*What you should do*
From the data below, please reproduce exactly everything from the line that contains "Dark (130, 2547)" down to the line that contains "AndiG (46, 1694)", with both ends included.

*Source material*
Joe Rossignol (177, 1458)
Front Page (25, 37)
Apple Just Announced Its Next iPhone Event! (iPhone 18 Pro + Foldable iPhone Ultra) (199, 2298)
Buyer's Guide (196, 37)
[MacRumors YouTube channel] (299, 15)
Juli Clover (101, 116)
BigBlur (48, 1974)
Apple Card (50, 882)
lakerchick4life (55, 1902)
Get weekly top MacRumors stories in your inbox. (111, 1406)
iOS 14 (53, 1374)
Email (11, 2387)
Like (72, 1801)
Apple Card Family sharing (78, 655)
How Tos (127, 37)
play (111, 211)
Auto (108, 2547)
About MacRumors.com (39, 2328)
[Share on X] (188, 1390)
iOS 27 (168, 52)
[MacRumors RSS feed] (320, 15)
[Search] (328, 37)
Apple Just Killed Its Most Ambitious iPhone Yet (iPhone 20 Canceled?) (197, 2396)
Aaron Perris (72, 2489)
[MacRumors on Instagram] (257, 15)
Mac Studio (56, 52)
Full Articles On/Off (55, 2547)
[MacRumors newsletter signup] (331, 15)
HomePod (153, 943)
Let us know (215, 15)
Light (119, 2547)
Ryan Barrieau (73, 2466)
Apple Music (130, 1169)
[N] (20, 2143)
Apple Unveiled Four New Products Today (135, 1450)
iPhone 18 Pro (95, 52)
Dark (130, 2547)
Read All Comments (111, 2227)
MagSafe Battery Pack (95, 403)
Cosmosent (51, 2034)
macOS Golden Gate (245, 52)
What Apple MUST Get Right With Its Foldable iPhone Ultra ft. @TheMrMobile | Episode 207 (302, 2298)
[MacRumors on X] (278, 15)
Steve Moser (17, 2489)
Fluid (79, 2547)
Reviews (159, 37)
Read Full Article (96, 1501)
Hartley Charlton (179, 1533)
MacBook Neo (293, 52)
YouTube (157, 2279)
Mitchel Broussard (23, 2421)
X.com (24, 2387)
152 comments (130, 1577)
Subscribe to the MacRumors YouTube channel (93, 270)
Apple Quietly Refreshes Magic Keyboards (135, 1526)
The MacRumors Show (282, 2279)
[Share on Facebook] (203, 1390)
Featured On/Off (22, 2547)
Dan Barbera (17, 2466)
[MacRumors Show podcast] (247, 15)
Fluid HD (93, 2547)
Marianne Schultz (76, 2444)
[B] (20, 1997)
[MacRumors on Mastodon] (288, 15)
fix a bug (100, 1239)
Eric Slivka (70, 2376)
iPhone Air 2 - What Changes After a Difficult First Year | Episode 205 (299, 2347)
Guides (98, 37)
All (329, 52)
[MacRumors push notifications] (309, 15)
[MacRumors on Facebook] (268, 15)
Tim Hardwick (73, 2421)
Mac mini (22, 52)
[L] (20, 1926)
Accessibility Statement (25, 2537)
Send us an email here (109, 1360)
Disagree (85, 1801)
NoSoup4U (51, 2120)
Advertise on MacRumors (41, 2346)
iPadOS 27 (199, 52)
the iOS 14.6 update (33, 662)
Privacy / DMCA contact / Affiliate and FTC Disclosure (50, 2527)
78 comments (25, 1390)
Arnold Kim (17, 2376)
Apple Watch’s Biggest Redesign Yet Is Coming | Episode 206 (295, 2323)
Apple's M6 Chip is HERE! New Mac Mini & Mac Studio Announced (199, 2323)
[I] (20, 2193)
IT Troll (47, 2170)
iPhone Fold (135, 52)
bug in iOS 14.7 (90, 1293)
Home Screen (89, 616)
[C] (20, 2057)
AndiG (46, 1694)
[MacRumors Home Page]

*Exercise result*
Dark (130, 2547)
Read All Comments (111, 2227)
MagSafe Battery Pack (95, 403)
Cosmosent (51, 2034)
macOS Golden Gate (245, 52)
What Apple MUST Get Right With Its Foldable iPhone Ultra ft. @TheMrMobile | Episode 207 (302, 2298)
[MacRumors on X] (278, 15)
Steve Moser (17, 2489)
Fluid (79, 2547)
Reviews (159, 37)
Read Full Article (96, 1501)
Hartley Charlton (179, 1533)
MacBook Neo (293, 52)
YouTube (157, 2279)
Mitchel Broussard (23, 2421)
X.com (24, 2387)
152 comments (130, 1577)
Subscribe to the MacRumors YouTube channel (93, 270)
Apple Quietly Refreshes Magic Keyboards (135, 1526)
The MacRumors Show (282, 2279)
[Share on Facebook] (203, 1390)
Featured On/Off (22, 2547)
Dan Barbera (17, 2466)
[MacRumors Show podcast] (247, 15)
Fluid HD (93, 2547)
Marianne Schultz (76, 2444)
[B] (20, 1997)
[MacRumors on Mastodon] (288, 15)
fix a bug (100, 1239)
Eric Slivka (70, 2376)
iPhone Air 2 - What Changes After a Difficult First Year | Episode 205 (299, 2347)
Guides (98, 37)
All (329, 52)
[MacRumors push notifications] (309, 15)
[MacRumors on Facebook] (268, 15)
Tim Hardwick (73, 2421)
Mac mini (22, 52)
[L] (20, 1926)
Accessibility Statement (25, 2537)
Send us an email here (109, 1360)
Disagree (85, 1801)
NoSoup4U (51, 2120)
Advertise on MacRumors (41, 2346)
iPadOS 27 (199, 52)
the iOS 14.6 update (33, 662)
Privacy / DMCA contact / Affiliate and FTC Disclosure (50, 2527)
78 comments (25, 1390)
Arnold Kim (17, 2376)
Apple Watch’s Biggest Redesign Yet Is Coming | Episode 206 (295, 2323)
Apple's M6 Chip is HERE! New Mac Mini & Mac Studio Announced (199, 2323)
[I] (20, 2193)
IT Troll (47, 2170)
iPhone Fold (135, 52)
bug in iOS 14.7 (90, 1293)
Home Screen (89, 616)
[C] (20, 2057)
AndiG (46, 1694)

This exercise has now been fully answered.